◆ **Work task**: The required result is an exact copy of the material from the line with "Where should I click to: Click the Undo" through its final line, both ends included.

◆ **Listed entries**:
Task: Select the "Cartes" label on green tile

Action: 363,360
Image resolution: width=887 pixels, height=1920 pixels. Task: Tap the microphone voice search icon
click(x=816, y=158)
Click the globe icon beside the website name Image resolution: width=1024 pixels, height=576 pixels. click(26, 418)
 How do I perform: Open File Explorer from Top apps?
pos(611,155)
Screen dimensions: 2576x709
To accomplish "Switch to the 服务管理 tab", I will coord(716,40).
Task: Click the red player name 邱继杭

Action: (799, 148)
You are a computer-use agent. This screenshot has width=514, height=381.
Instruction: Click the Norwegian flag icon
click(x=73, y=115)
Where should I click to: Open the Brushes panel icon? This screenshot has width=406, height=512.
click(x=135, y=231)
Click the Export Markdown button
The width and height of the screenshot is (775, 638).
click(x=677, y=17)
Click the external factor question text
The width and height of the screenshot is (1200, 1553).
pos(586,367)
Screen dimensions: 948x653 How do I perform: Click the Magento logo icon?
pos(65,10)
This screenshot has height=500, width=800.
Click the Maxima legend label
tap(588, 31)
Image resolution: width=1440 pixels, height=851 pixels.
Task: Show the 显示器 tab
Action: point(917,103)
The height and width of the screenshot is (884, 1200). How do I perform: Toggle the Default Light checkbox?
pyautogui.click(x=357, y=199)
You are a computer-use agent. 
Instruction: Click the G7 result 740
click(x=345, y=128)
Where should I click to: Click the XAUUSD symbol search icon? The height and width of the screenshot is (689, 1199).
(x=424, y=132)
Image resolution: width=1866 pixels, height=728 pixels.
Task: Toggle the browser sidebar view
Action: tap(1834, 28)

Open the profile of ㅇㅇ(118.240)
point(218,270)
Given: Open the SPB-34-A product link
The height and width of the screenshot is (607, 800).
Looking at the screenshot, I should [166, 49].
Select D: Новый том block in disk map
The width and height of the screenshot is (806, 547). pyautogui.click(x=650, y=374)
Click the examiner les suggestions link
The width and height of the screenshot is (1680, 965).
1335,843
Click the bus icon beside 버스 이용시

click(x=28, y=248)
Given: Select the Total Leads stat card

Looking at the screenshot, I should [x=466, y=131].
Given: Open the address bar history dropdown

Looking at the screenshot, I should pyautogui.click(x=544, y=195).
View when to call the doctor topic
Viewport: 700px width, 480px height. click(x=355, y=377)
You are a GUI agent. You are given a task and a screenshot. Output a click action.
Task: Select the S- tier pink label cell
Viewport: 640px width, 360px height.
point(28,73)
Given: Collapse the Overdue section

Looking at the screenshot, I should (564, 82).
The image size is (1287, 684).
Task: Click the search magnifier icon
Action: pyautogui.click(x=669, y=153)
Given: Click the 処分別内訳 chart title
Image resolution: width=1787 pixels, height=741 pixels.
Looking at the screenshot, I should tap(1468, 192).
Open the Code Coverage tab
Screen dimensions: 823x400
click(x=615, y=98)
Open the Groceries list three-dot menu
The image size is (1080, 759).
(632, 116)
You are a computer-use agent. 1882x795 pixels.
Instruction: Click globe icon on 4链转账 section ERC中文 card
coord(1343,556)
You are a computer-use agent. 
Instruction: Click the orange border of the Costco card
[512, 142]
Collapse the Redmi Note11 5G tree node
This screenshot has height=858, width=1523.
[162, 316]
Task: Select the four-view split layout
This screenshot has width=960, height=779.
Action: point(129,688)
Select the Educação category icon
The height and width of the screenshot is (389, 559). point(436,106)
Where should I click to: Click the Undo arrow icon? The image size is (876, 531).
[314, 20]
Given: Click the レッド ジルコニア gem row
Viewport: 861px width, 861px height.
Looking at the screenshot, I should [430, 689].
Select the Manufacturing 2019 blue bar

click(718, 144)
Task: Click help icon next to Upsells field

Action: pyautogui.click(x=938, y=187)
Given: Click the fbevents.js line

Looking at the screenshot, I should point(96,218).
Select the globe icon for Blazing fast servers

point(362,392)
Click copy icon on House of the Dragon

◆ **Result of this exercise**:
Where should I click to: Click the Undo arrow icon? The image size is (876, 531).
[314, 20]
Given: Click the レッド ジルコニア gem row
Viewport: 861px width, 861px height.
Looking at the screenshot, I should [430, 689].
Select the Manufacturing 2019 blue bar

click(718, 144)
Task: Click help icon next to Upsells field

Action: pyautogui.click(x=938, y=187)
Given: Click the fbevents.js line

Looking at the screenshot, I should point(96,218).
Select the globe icon for Blazing fast servers

point(362,392)
Click copy icon on House of the Dragon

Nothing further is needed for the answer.